Identification of ATG16L1 and IRGM1 as Crohns Disease Susceptibility Genes

The genetic loci for both ATG16L1 and IRGM1 were linked to Crohn's disease by genome-wide association studies in which genetic variations between Crohn's disease patients and controls were analyzed using gene chips containing ~10,000

known single nucleotide polymorphisms (SNPs) across the human genome (The Wellcome Trust Case Control Consortium 2007; Rioux et al. 2007; Hampe et al. 2007; Parkes et al. 2007; McCarroll et al. 2008; Barrett et al. 2008). For ATG16L1, the genetic linkage is stronger for patients that primarily have ileal disease, which is not necessarily true for the other susceptibility loci. This genetic linkage is attributed to a single SNP (rs2241880) that leads to a threonine to alanine amino acid substitution in a region of the Atg16L1 protein without a known function. The rs2241880 SNP is very common and can be found in as many as 50% of healthy individuals depending on the population examined (The Wellcome Trust Case Control Consortium 2007; Rioux et al. 2007; Hampe et al. 2007). Homozygosity for the risk allele of ATG16L1 alone confers a twofold increase in risk of ileal Crohn's disease, while homozygosity for the risk allele of ATG16L1, NOD2, and a third susceptibility locus, IBD5, can confer a combined 20-fold increase in risk for Crohn's disease in the same population examined (Prescott et al. 2007). This finding exemplifies the intricate interplay between the various susceptibility loci, and indicates that future studies need to examine how these genes relate to each other in their function, especially in the context of the intestine. Notwithstanding these genetic factors, the environment clearly contributes to Crohn's disease (Jess et al. 2005).

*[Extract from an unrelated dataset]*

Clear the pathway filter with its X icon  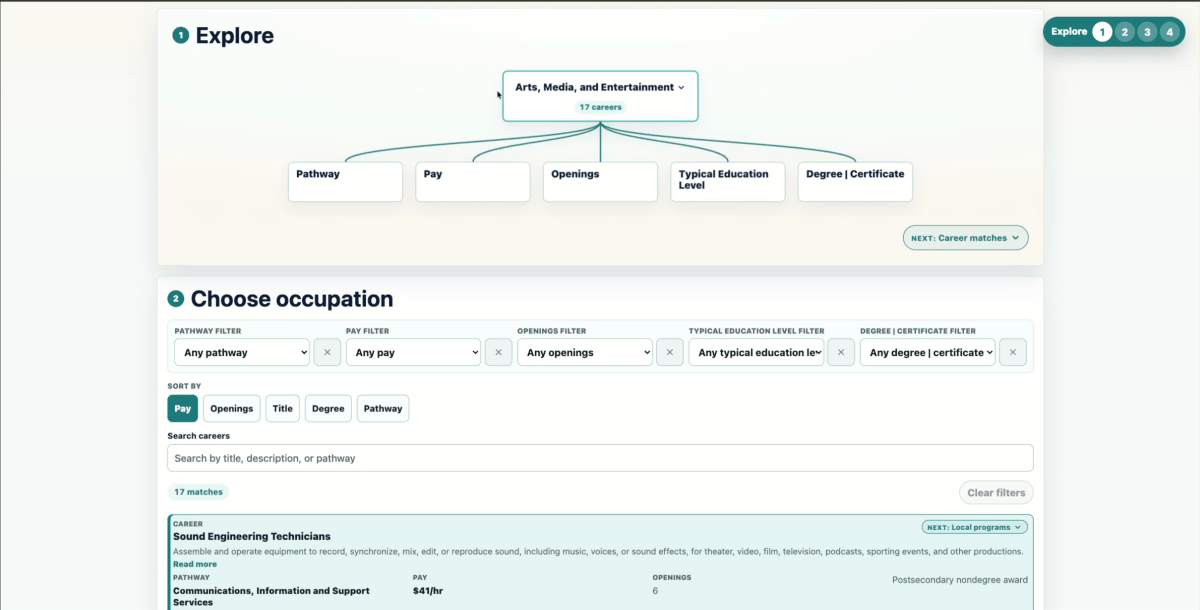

In contrast to ATG16L1, the association between IRGM1 and Crohn's disease is attributed to several noncoding SNPs (The Wellcome Trust Case Control Consortium 2007; Parkes et al. 2007) associated with a 20 kb deletion 2.7 kb upstream of the IRGM1 transcriptional start site (McCarroll et al. 2008). Significantly different levels of IRGM1 transcripts can be detected when comparing cells with sequence variations at this locus, indicating that the deleted sequence has a role in transcriptional regulation (McCarroll et al. 2008). However, whether the deletion leads to an increase or a decrease in transcription is highly dependent on the cell line analyzed, underlying the importance of studies with primary cells to complement these foun-dational genetic studies. It is worth mentioning that, unlike the ATG16L1 polymorphism which is strictly associated with Crohn's disease (Fisher et al. 2008), the IRGM1 deletion shows increased frequency in both patients with Crohn's disease and ulcerative colitis (McCarroll et al. 2008), a pathologically distinct form of inflammatory bowel disease. In the North American population that was studied, 10% of healthy individuals carried this particular polymorphism of the IRGM1 locus compared to 15% and 14% of patients with Crohn's disease and ulcerative colitis, respectively (McCarroll et al. 2008). It will be interesting to see if the combination of the ATG16L1 and IRGM1 risk alleles act synergistically and confer a greater risk than one locus alone. Given that more than 30 loci have been linked to Crohn's disease susceptibility (Barrett et al. 2008), it will be essential to determine which loci act via a role in autophagy or other IRGM1 or ATG16L1 -dependent processes.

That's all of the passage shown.